[SELECTED EXTRACT]:
By George Obulutsa and Humphrey Malalo
NAIROBI (Reuters) - Kenya's doctors union said on Thursday a seven-week strike would continue as long as needed to secure demands for better pay and conditions, ignoring a court ruling ordering a return to work in five days or jail for union leaders.
The strike, which began on Dec. 5, has emptied hospital beds as relatives take patients to care for them at home and poses a challenge for the government in an election year, as it seeks to prevent other state workers taking action for higher pay.
Justice Hellen Wasilwa had initially handed union leaders a suspended one-month sentence on Jan. 12 after they defied a December ruling declaring the strike illegal. But she gave them a two-week period for negotiations to avoid jail.
On Thursday, she extended the period for doctors to call off the strike by five days. "The role of this court is to bring a solution, and an amicable solution," she said when announcing the extension.
Several thousand doctors and their supporters marched from the court to the centre of Nairobi where leaders of the Kenya Medical Practitioners Pharmacists and Dentists' Union (KMPDU) refused the time limit imposed by the court.
"The doctors are on strike and the strike will continue until that day their demands placed before the government are met," Ouma Oluga, KMPDU secretary general, told reporters.
Local newspapers have reported critically ill patients left unattended and published images of abandoned hospital beds after 5,000 members of the KMPDU -- the only union representing doctors in government hospitals -- began their walkout.
The union is demanding the fulfilment of a 2013 agreement which it says awarded doctors a 150-180 percent pay rise on basic salaries, a review of working conditions and promotions criteria, as well as hiring of more staff in state hospitals.
The East African state's government says it can only afford a 40 percent pay rise but would work to meet other conditions.
"We are not refusing to pay doctors. But if they ask ridiculous amounts, you have to (explain) why we cannot afford that," Finance Minister Henry Rotich told Citizen TV on Wednesday, saying conceding would encourage more worker strikes.
Lecturers at public universities launched a strike last week, a further headache to the government in the approach to presidential and parliamentary elections in August when President Uhuru Kenyatta will seek a second and final term.

[YOUR TASK]:
Answer these questions from the article on the Kenyan doctors' strike:
(a) On what date did the strike begin?
(b) How many KMPDU members began the walkout?
(c) What pay rise does the government say it can afford?
The material after this point isn't needed.

[SUPPLIED MATERIAL]:
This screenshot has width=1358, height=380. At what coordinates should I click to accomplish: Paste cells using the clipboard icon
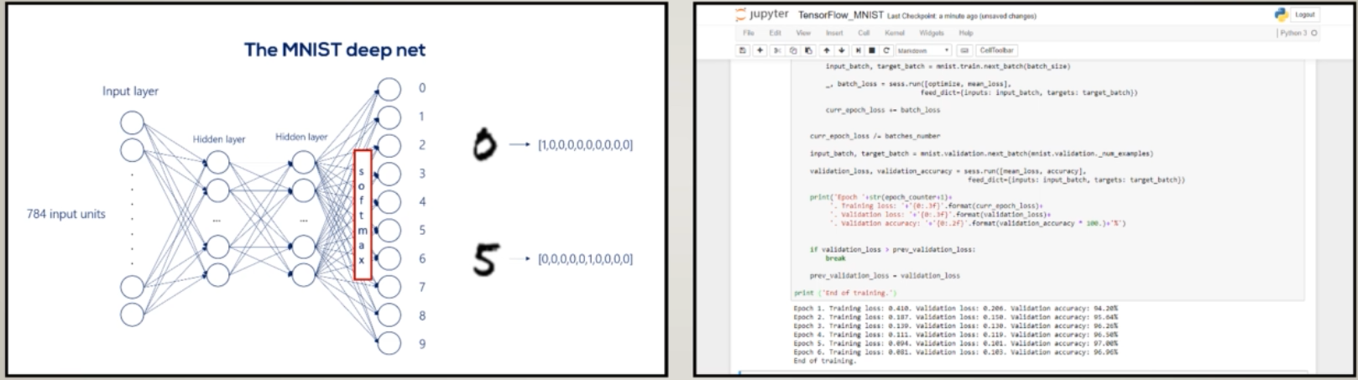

[RESPONSE]:
(a) Dec. 5
(b) 5,000
(c) 40 percent